▶ [WORK REQUEST] An exact, line-by-line copy is needed, beginning at the line with "Anmelden / Registrieren (51, 2309)" and ending at the last line of the listing below.

▶ [AVAILABLE DATA]
-- -- --

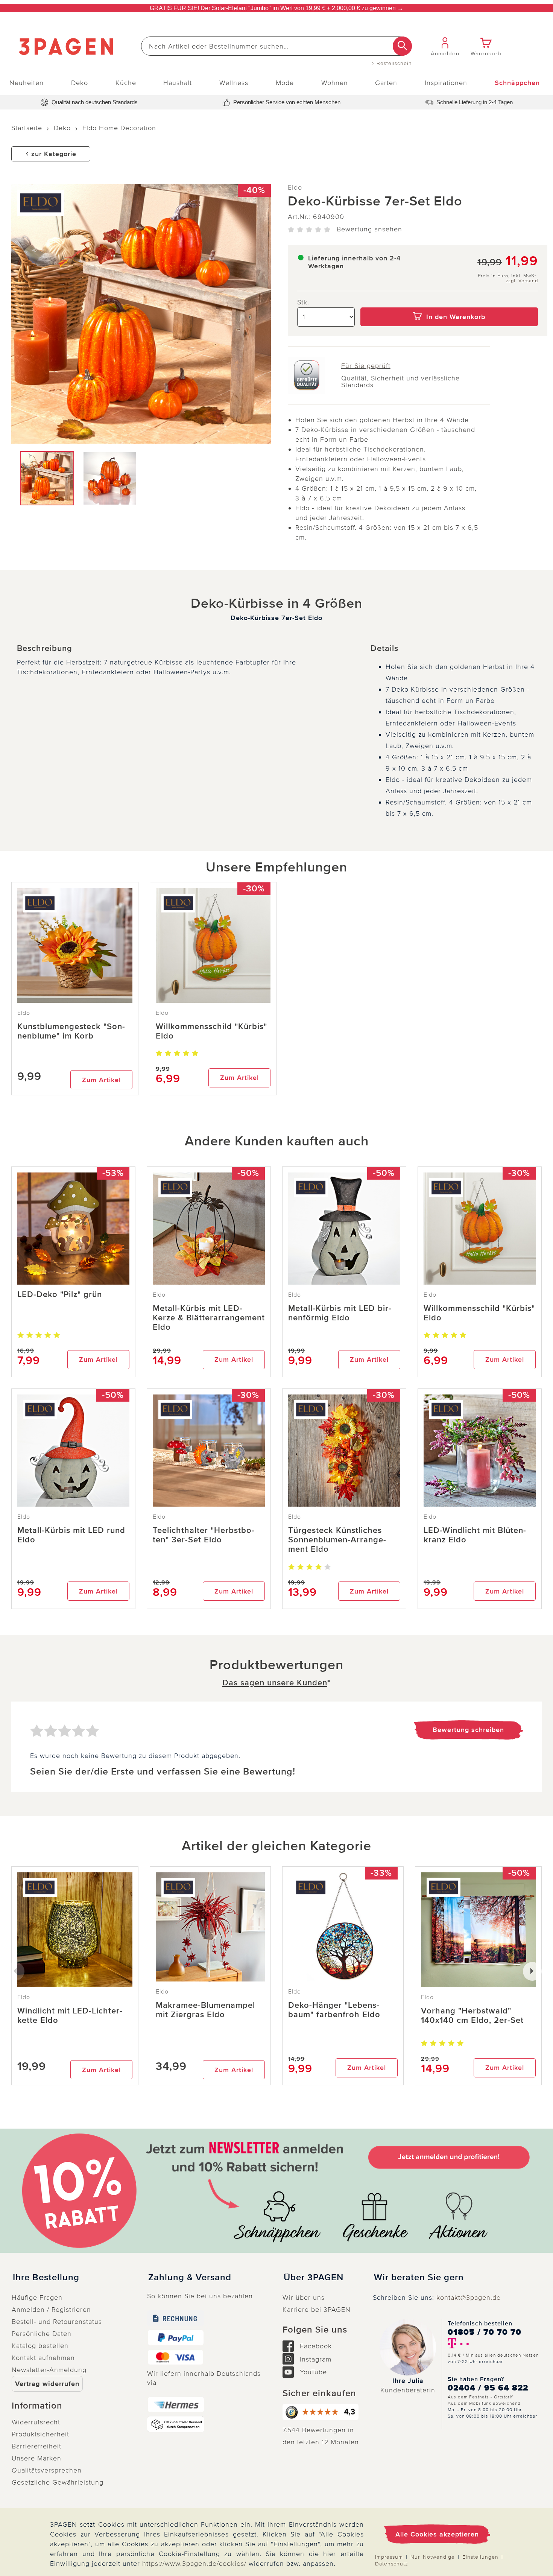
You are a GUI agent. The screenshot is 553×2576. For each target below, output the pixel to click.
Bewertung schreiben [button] (468, 1730)
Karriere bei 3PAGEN (317, 2309)
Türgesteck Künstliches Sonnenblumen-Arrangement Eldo (337, 1539)
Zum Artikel (101, 1080)
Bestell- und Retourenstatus (57, 2321)
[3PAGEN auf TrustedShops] (322, 2412)
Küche (125, 83)
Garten (386, 83)
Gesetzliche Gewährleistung (57, 2482)
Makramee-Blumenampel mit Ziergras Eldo (205, 2010)
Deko (79, 83)
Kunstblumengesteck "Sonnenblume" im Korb (71, 1031)
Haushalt (177, 83)
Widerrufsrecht (36, 2422)
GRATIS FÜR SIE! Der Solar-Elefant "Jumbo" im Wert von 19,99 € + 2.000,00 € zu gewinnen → (276, 8)
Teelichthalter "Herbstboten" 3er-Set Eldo (203, 1535)
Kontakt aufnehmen (43, 2358)
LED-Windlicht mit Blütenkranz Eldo (475, 1535)
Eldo (295, 187)
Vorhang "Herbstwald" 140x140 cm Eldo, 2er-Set (472, 2016)
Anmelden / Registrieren (51, 2309)
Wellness (233, 83)
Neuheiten (26, 83)
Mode (285, 83)
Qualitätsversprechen (47, 2470)
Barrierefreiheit (36, 2446)
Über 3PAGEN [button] (313, 2277)
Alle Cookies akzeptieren (437, 2534)
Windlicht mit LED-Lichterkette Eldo (69, 2016)
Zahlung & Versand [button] (189, 2277)
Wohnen (334, 83)
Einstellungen (480, 2557)
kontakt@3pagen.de (468, 2297)
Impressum (389, 2557)
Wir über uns (304, 2297)
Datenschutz (391, 2564)
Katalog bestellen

-- -- --

▶ [RESULT BELOW]
Anmelden / Registrieren (51, 2309)
Wellness (233, 83)
Neuheiten (26, 83)
Mode (285, 83)
Qualitätsversprechen (47, 2470)
Barrierefreiheit (36, 2446)
Über 3PAGEN [button] (313, 2277)
Alle Cookies akzeptieren (437, 2534)
Windlicht mit LED-Lichterkette Eldo (69, 2016)
Zahlung & Versand [button] (189, 2277)
Wohnen (334, 83)
Einstellungen (480, 2557)
kontakt@3pagen.de (468, 2297)
Impressum (389, 2557)
Wir über uns (304, 2297)
Datenschutz (391, 2564)
Katalog bestellen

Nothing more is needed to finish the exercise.